- _Task prompt_:
Return the items word for word, starting at the line that contains "Expand the shape tool options dropdown" and ending at the final line of the items, with both ends included. Leave the pictures out of your answer.

- _Data rows_:
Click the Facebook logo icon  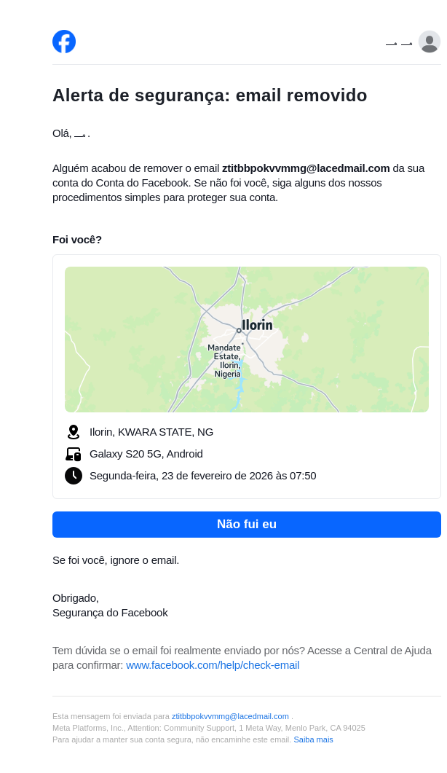[x=64, y=42]
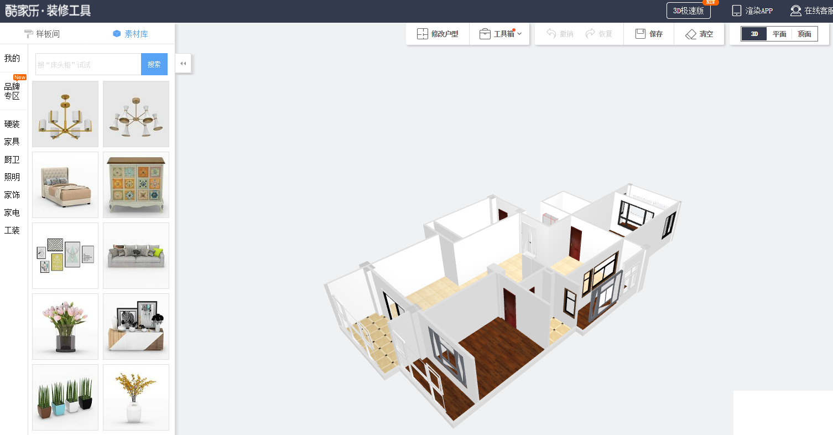Click the undo 撤销 arrow icon
Screen dimensions: 833x435
551,34

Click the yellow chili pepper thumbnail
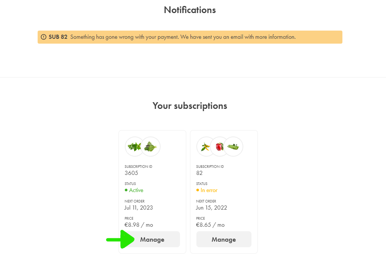point(205,147)
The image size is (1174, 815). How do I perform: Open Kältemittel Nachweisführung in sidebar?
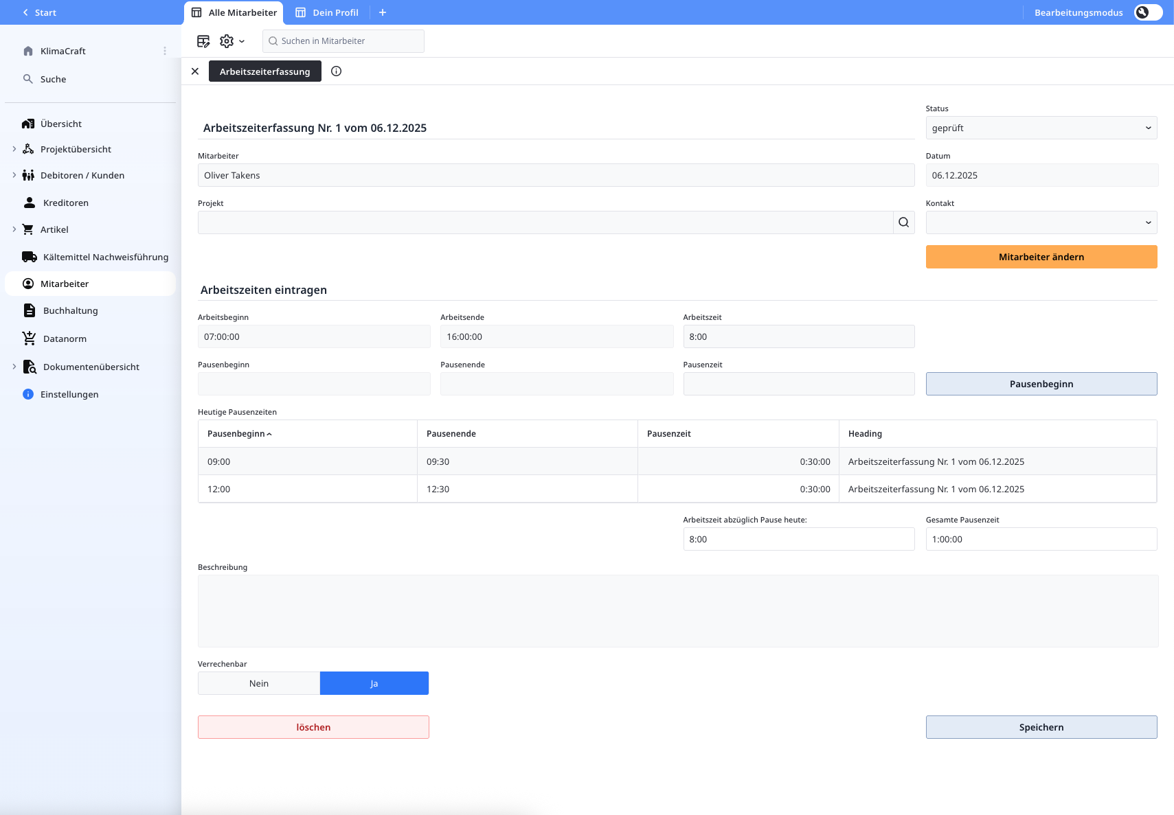(x=105, y=257)
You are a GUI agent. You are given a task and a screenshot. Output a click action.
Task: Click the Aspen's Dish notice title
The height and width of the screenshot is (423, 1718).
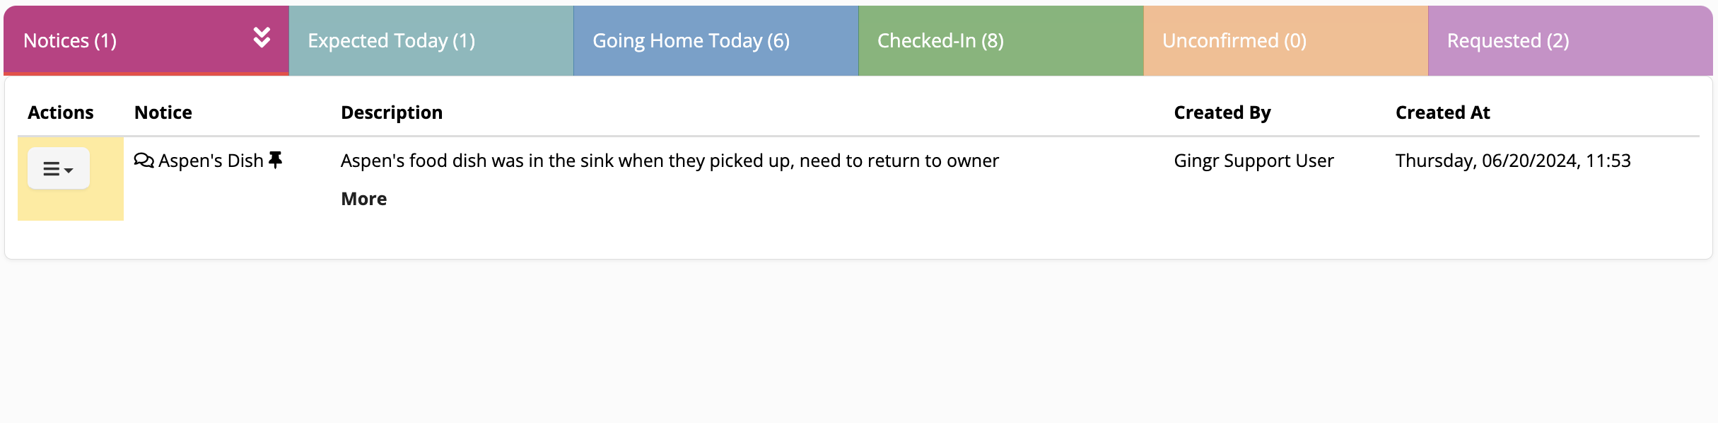coord(211,161)
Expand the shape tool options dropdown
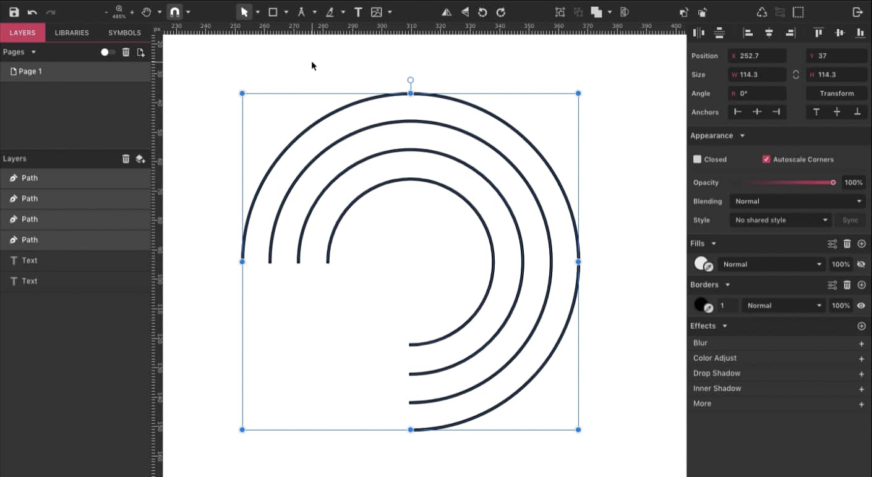The width and height of the screenshot is (872, 477). tap(286, 12)
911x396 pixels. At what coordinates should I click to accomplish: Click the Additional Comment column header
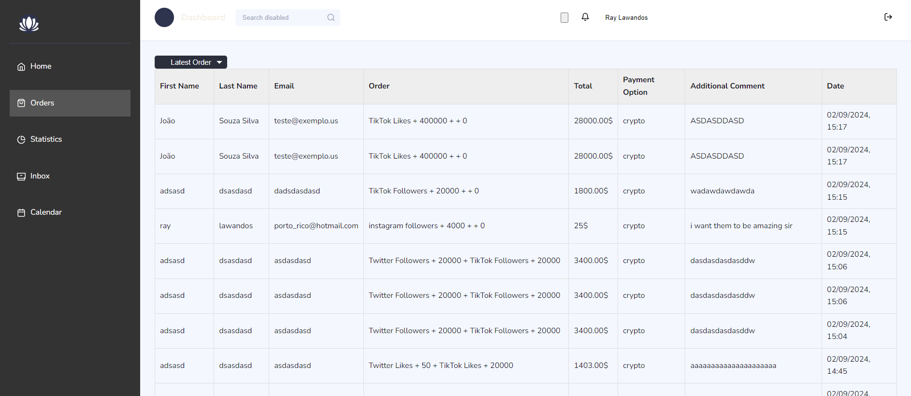(x=727, y=86)
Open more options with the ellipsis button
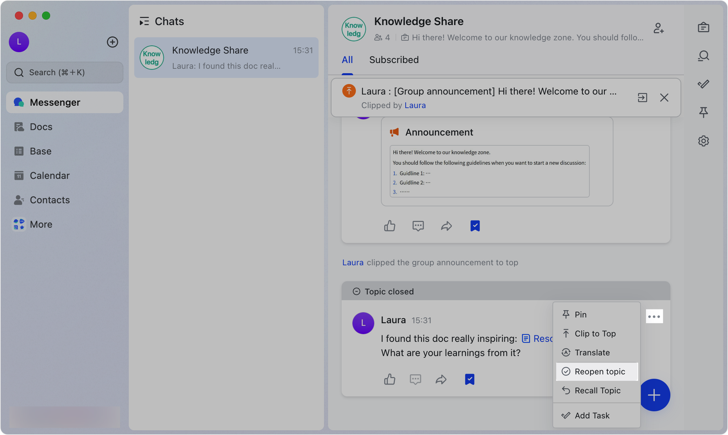Screen dimensions: 728x435 (x=654, y=316)
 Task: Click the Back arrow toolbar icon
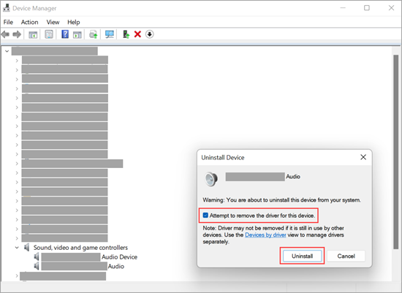pos(5,34)
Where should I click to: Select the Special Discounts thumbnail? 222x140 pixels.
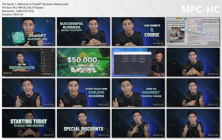(x=83, y=123)
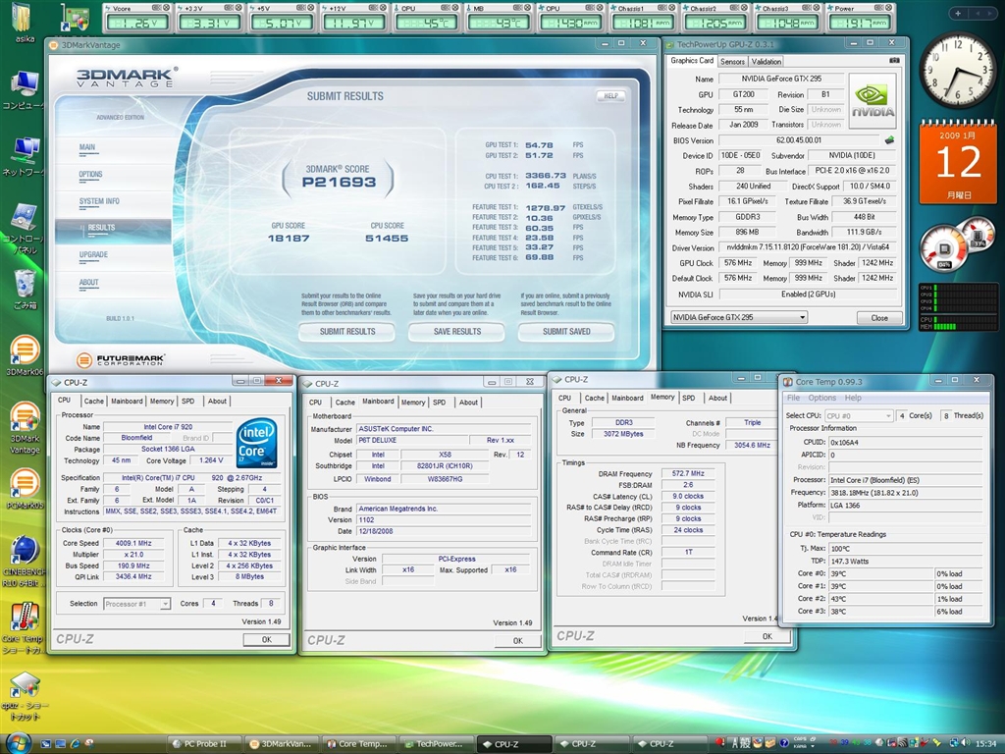Image resolution: width=1005 pixels, height=754 pixels.
Task: Click the Intel Core i7 logo badge
Action: coord(255,443)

- _In response_:
Expand the shape tool options dropdown
The width and height of the screenshot is (872, 477). tap(286, 12)
911x396 pixels. At what coordinates should I click to accomplish: Click the Additional Comment column header
(x=727, y=86)
Open more options with the ellipsis button
Screen dimensions: 728x435 (x=654, y=316)
 Task: Click the Back arrow toolbar icon
pos(5,34)
Where should I click to: Select the Special Discounts thumbnail? 222x140 pixels.
(x=83, y=123)
Image resolution: width=1005 pixels, height=754 pixels.
Task: Click the Intel Core i7 logo badge
Action: coord(255,443)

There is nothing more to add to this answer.